PROMPT 1:
Please copy the passage of the forum thread from "GNU/Linux is fucking" to "manchildrens like you." word for word.
PROMPT 2:
Write the next part of the forum thread about GNU/Linux, BSD and rms, picking up after its final post.
Start of DOCUMENT PASSAGE
GNU/Linux is fucking cancer.
>>
>>58467677
>don't like passwords on UNIX systems
thank you for reminding me of that
https://web.archive.org/web/20131210155635/http://www.gnu.org/software/coreutils/manual/html_node/su-invocation.html#index-fascism-2365
and some people praise this autist
>>
>>58483490
Okay yes, I worded it poorly. The point was that Oracle can't do anything about OpenZFS or illumos, nor can they take code from there without obeying the CDDL.
>>
>>58485971
Shitty b8. rms don't represent anything these days except manchildrens like you.
>>
>>58476455

>Macintosh computers
>iDevices

Its very far from dead.
>>
>>58483262
where'd you read that from? sounds pretty kek and I'd totally believe it
>>
>>58486384
I think read that somewhere but I cannot figure out where.

Ultimately the judge ruled that both sides had infringed on each others copyrights and the case was settled. BSD devs had to remove like 3 files which were infringing and add AT&T's license to like 70 files while AT&T had to include Berkeley's license in the files they infringed on, not sure how many though.
End of DOCUMENT PASSAGE
Start of INFORMATION SHOWN
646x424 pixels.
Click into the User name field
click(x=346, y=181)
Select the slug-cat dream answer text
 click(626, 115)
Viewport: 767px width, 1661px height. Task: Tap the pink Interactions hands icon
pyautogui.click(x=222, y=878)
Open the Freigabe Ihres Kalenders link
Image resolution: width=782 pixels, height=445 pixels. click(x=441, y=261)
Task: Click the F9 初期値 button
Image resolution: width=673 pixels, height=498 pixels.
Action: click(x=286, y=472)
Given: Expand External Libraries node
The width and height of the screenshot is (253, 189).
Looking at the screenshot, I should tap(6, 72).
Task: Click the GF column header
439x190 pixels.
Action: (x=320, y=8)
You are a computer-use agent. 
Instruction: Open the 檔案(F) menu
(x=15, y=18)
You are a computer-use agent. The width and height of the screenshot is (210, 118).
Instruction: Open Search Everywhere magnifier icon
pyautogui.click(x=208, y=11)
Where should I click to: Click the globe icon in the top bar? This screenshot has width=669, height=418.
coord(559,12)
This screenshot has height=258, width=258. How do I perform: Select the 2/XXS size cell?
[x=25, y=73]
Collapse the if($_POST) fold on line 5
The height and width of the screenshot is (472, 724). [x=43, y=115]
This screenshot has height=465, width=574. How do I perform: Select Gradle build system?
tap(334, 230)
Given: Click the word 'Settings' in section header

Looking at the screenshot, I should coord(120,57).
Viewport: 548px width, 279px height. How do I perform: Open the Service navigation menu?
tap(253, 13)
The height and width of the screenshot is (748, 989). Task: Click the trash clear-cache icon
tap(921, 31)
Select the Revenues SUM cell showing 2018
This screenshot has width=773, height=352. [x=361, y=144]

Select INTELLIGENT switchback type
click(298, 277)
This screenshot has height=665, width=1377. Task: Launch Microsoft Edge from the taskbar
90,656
End of INFORMATION SHOWN
TASK ANSWER 1:
GNU/Linux is fucking cancer.
>>
>>58467677
>don't like passwords on UNIX systems
thank you for reminding me of that
https://web.archive.org/web/20131210155635/http://www.gnu.org/software/coreutils/manual/html_node/su-invocation.html#index-fascism-2365
and some people praise this autist
>>
>>58483490
Okay yes, I worded it poorly. The point was that Oracle can't do anything about OpenZFS or illumos, nor can they take code from there without obeying the CDDL.
>>
>>58485971
Shitty b8. rms don't represent anything these days except manchildrens like you.

TASK ANSWER 2:
>>
>>58471989
HP-UX is on life support, and development is generally just bug fixes and maintaining support for the small selection of hardware it runs on. Using the term "active" is bordering on intellectual dishonesty.
>>
>>58478690
The "weak" [free]BSD implementation is coming from OpenZFS which is the same as SmartOS.

However FreeBSD's jails are terrible when compared to SmartOS Zones, just look at the networking functionality and the fact that SysV inter-process communication just got added. It's even more pathetic when you realize that Jails preceded Zones.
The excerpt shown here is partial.